Screenshot grounding data
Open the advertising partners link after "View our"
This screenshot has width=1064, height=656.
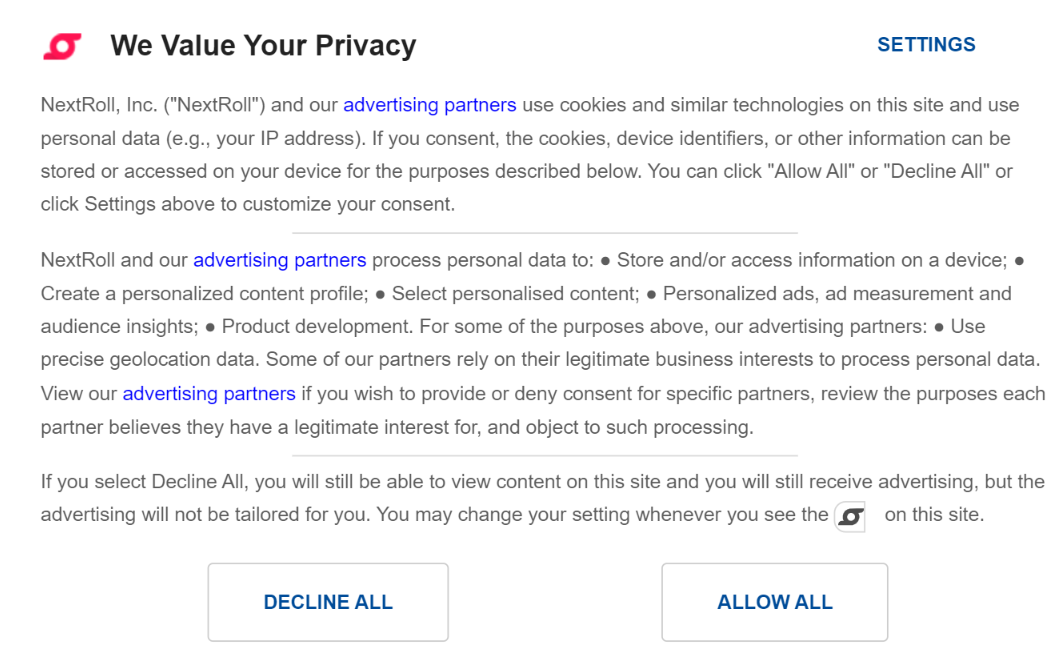[x=208, y=394]
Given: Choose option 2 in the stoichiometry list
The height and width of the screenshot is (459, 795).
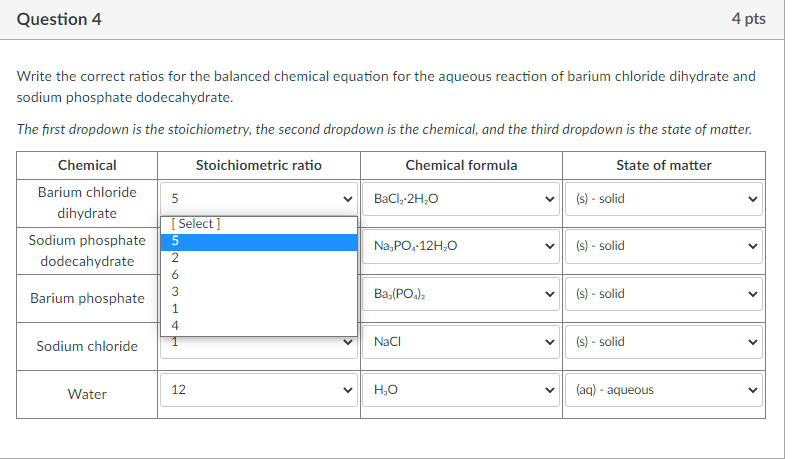Looking at the screenshot, I should click(257, 257).
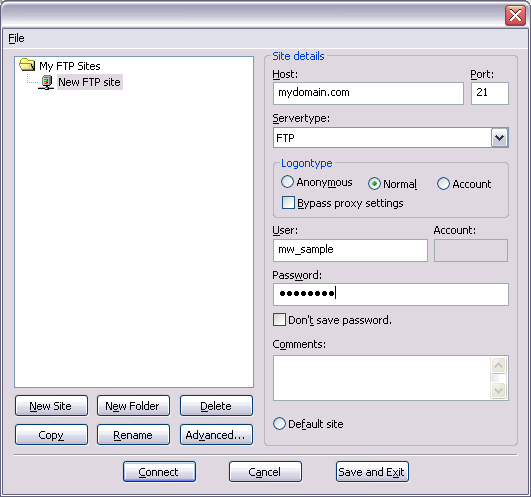Screen dimensions: 531x497
Task: Click inside the Host field
Action: tap(368, 93)
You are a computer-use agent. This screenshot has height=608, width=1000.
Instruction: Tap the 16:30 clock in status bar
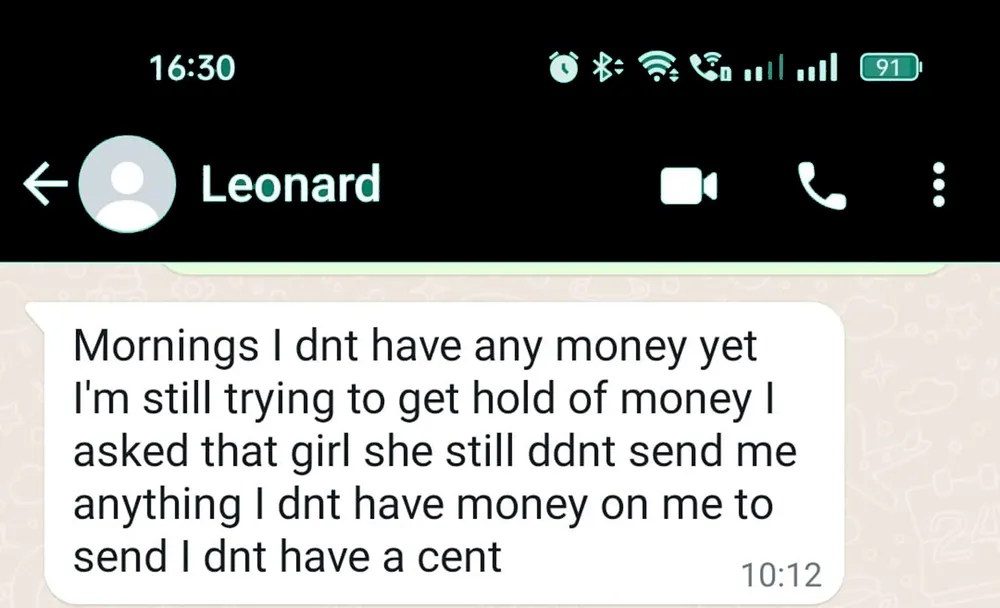[192, 68]
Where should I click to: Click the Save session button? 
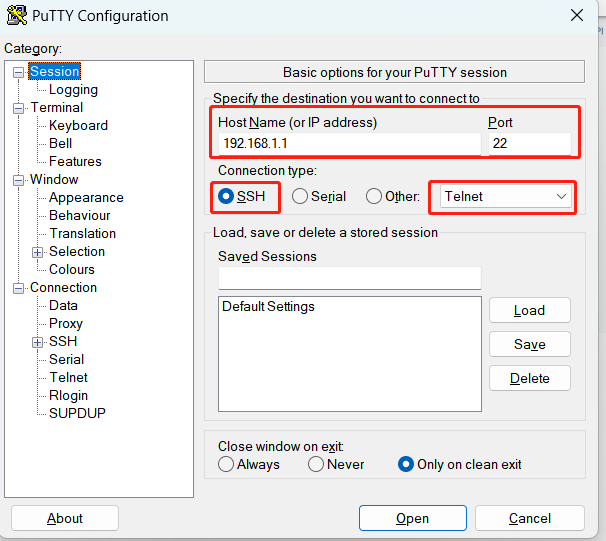click(x=530, y=344)
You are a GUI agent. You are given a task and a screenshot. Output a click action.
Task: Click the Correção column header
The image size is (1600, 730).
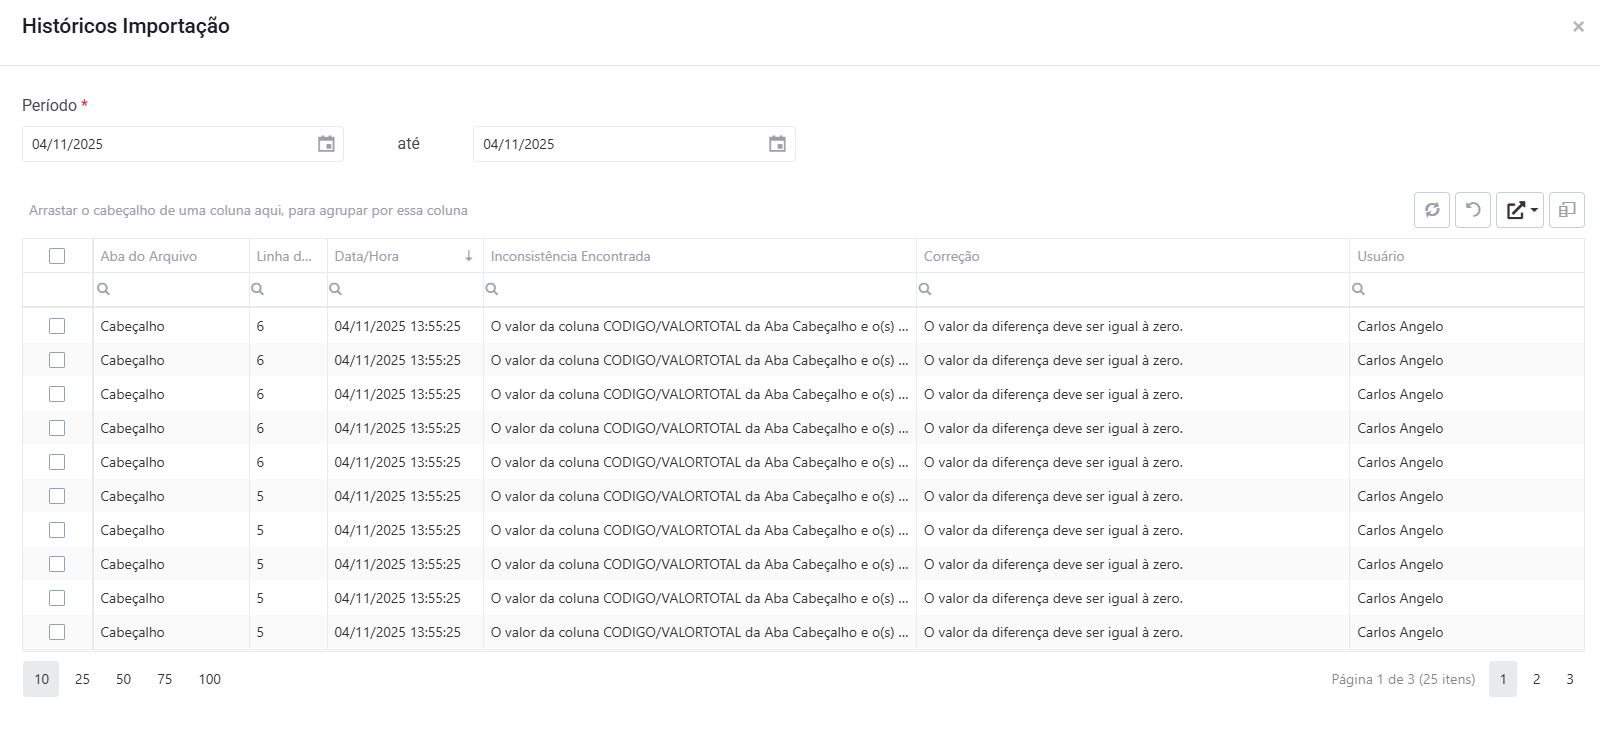click(x=952, y=256)
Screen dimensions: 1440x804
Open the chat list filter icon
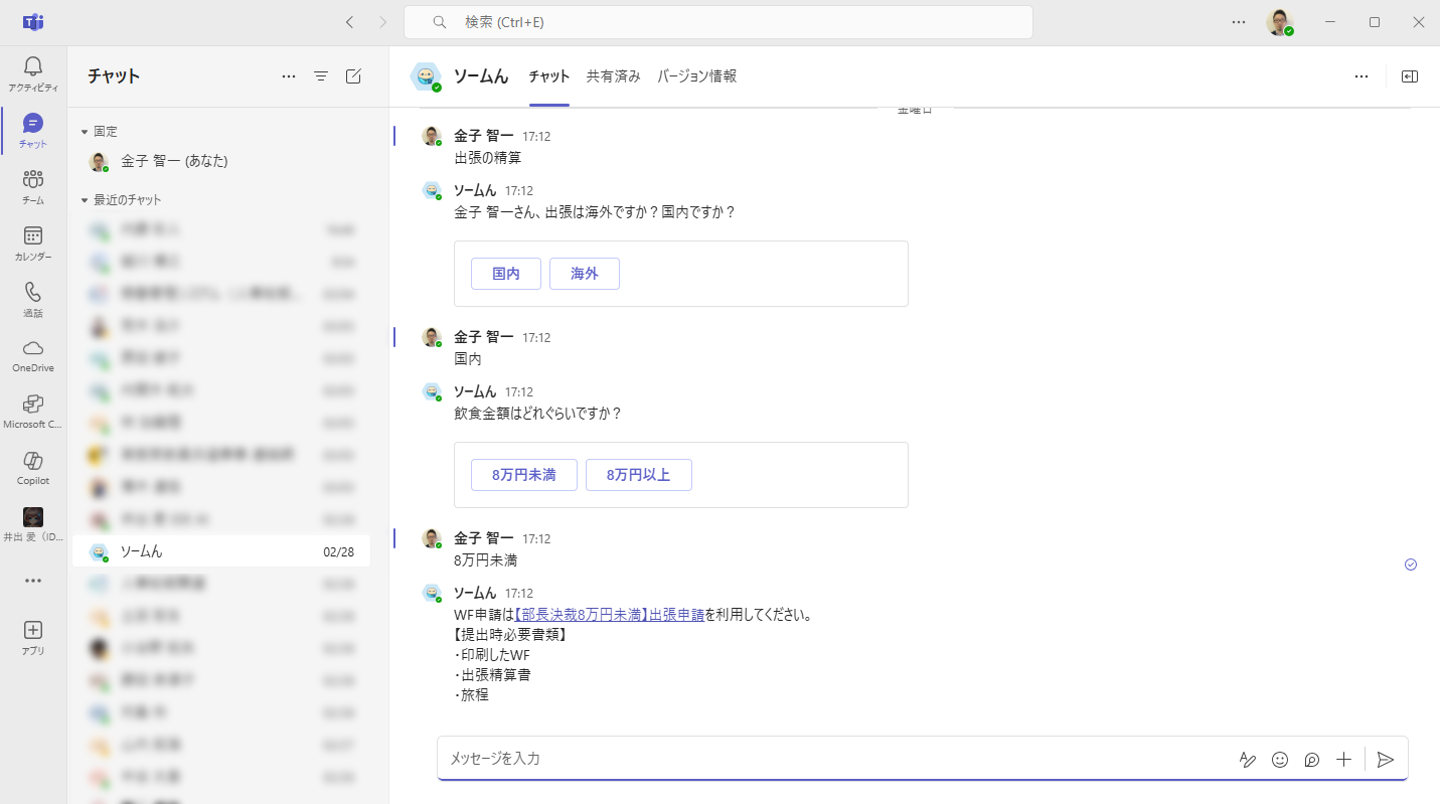pos(321,76)
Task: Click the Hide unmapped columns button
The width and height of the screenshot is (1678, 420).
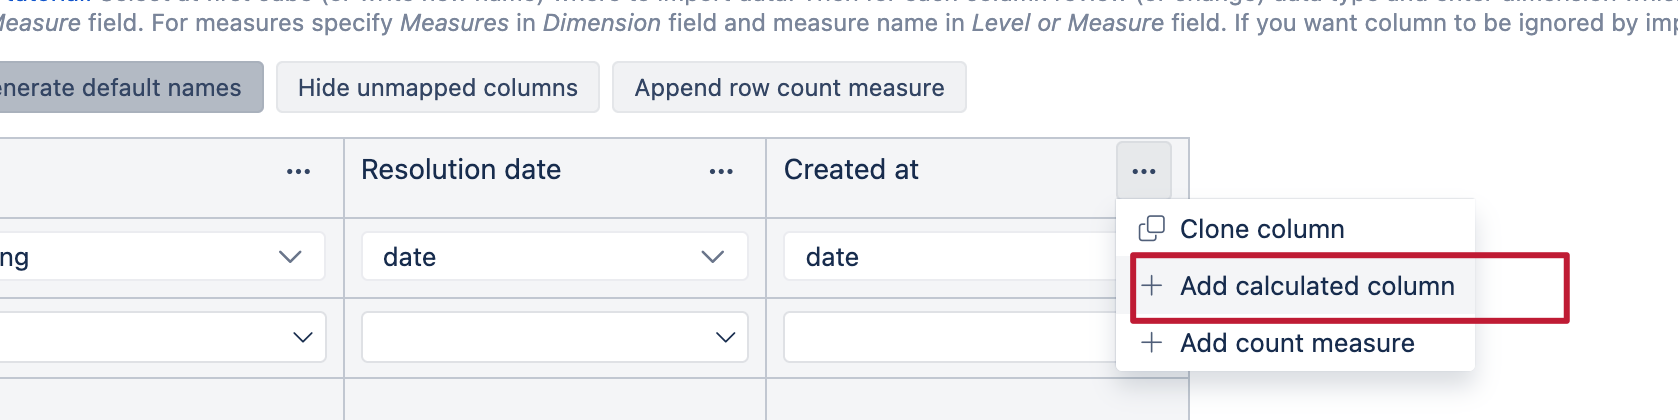Action: coord(438,87)
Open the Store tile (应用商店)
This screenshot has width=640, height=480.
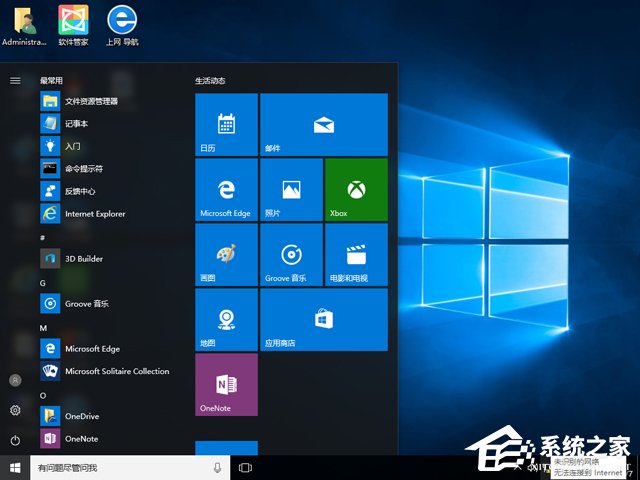[323, 319]
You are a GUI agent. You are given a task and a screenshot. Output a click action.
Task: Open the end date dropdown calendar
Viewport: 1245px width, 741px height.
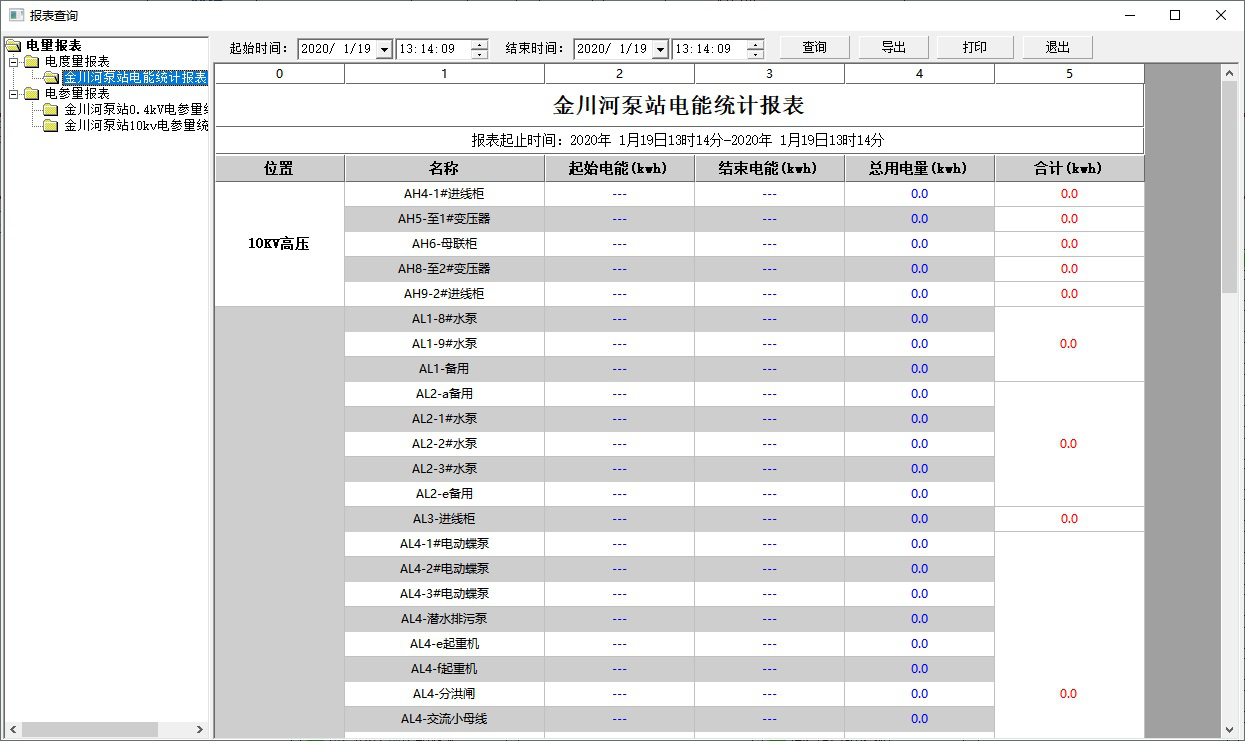[660, 49]
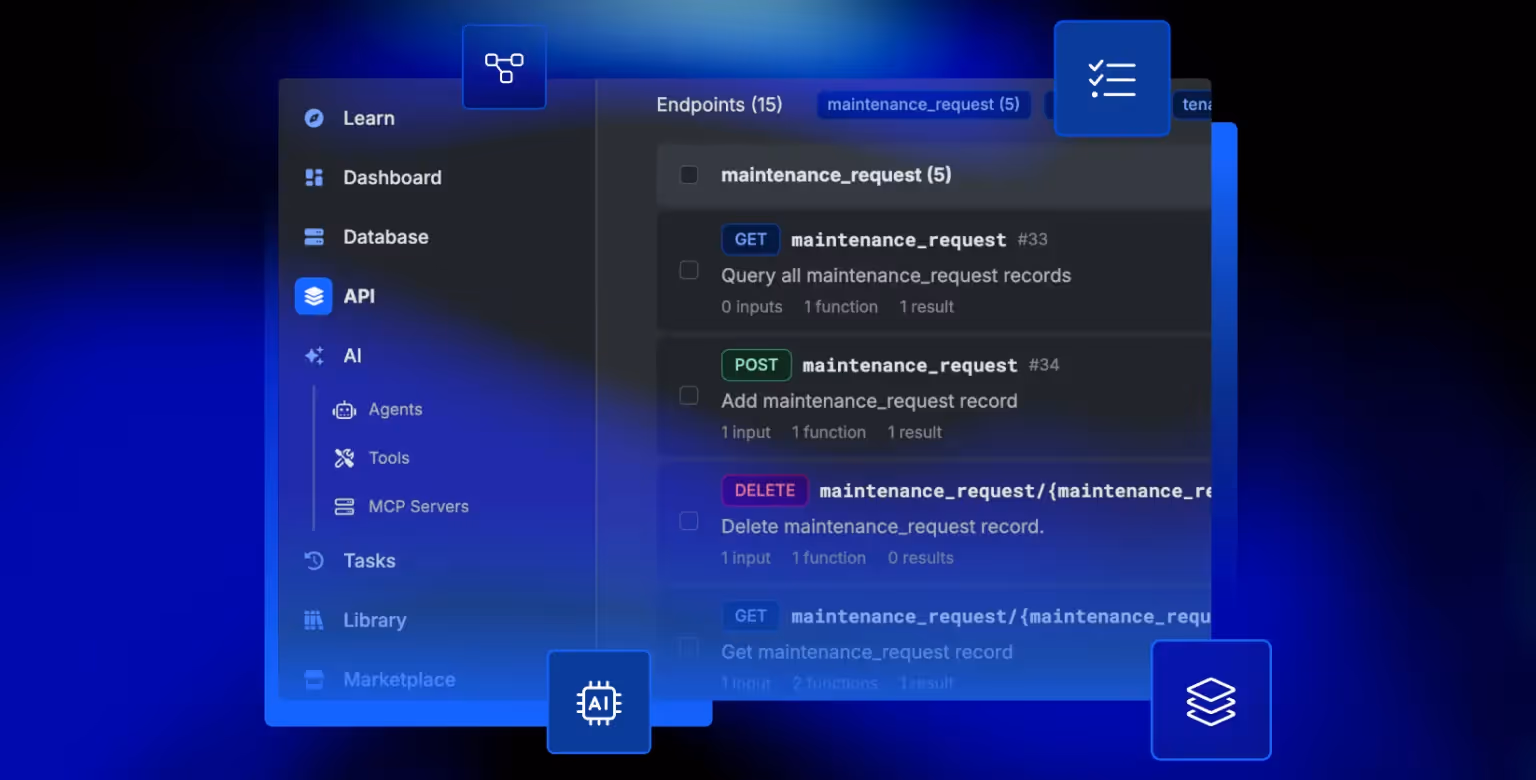Select the Learn compass icon

tap(313, 118)
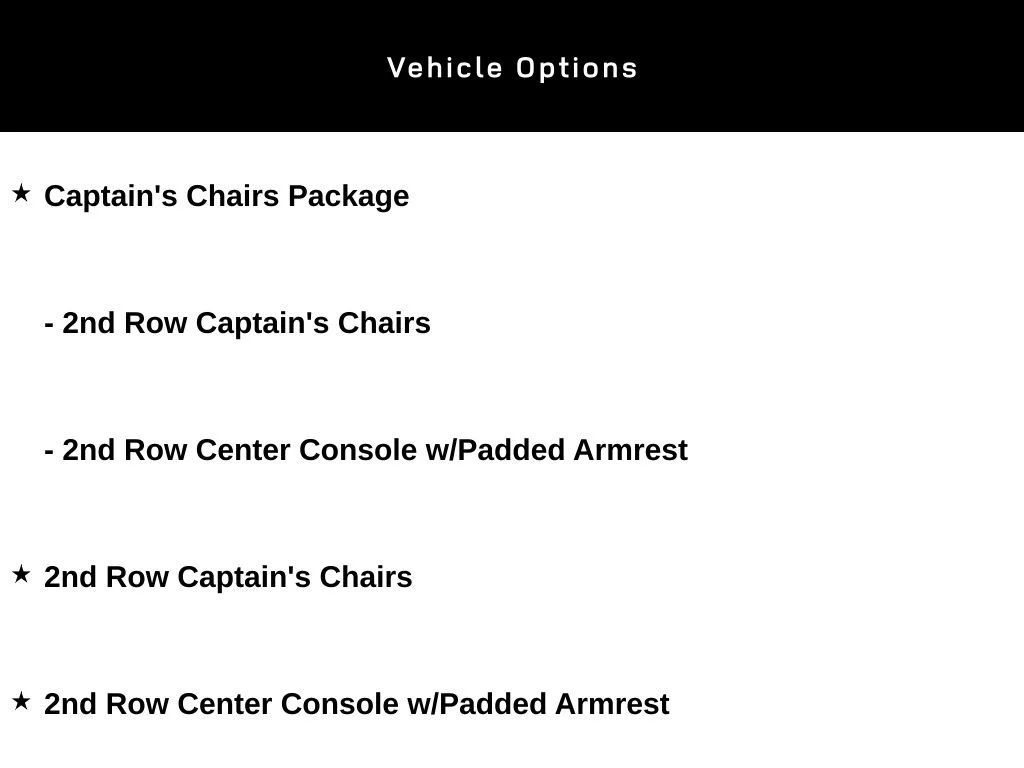This screenshot has width=1024, height=768.
Task: Click the dash before indented 2nd Row Captain's Chairs
Action: point(49,325)
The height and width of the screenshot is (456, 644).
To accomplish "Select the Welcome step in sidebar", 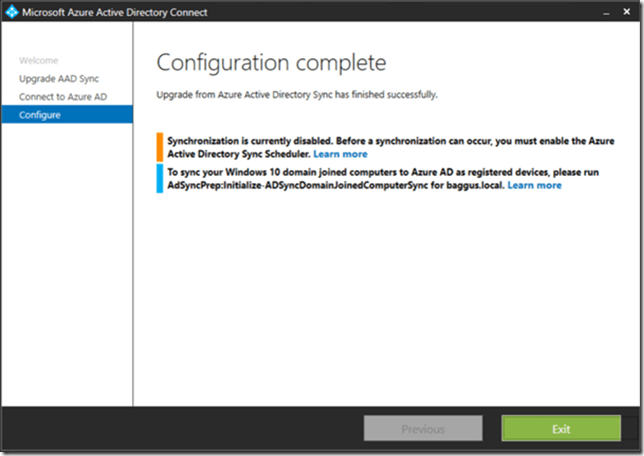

TASK REQUIREMENTS => In the copy, include all records verbatim but no images.

EXERCISE RESPONSE =>
Open the advertising partners link after "View our"
This screenshot has width=1064, height=656.
[x=208, y=394]
Given: Choose option 2 in the stoichiometry list
The height and width of the screenshot is (459, 795).
Looking at the screenshot, I should click(257, 257).
Screen dimensions: 531x497
Task: Click inside the Host field
Action: tap(368, 93)
You are a computer-use agent. This screenshot has height=608, width=1000.
Instruction: Tap the 16:30 clock in status bar
[192, 68]
Where should I click to: Click the Save session button? 
click(x=530, y=344)
You are a GUI agent. You are given a task and a screenshot. Output a click action.
Task: Click the Correção column header
The image size is (1600, 730).
click(x=952, y=256)
Screen dimensions: 1440x804
Open the chat list filter icon
pos(321,76)
Task: Click the Hide unmapped columns button
The width and height of the screenshot is (1678, 420).
Action: coord(438,87)
Open the Store tile (应用商店)
This screenshot has width=640, height=480.
[323, 319]
You are a GUI agent. You are given a task and a screenshot. Output a click action.
Task: Open the end date dropdown calendar
Viewport: 1245px width, 741px height.
[660, 49]
Select the Learn compass icon

tap(313, 118)
This screenshot has width=1024, height=768.
Task: Click the dash before indented 2nd Row Captain's Chairs
Action: point(49,325)
The height and width of the screenshot is (456, 644).
To accomplish "Select the Welcome step in sidebar", 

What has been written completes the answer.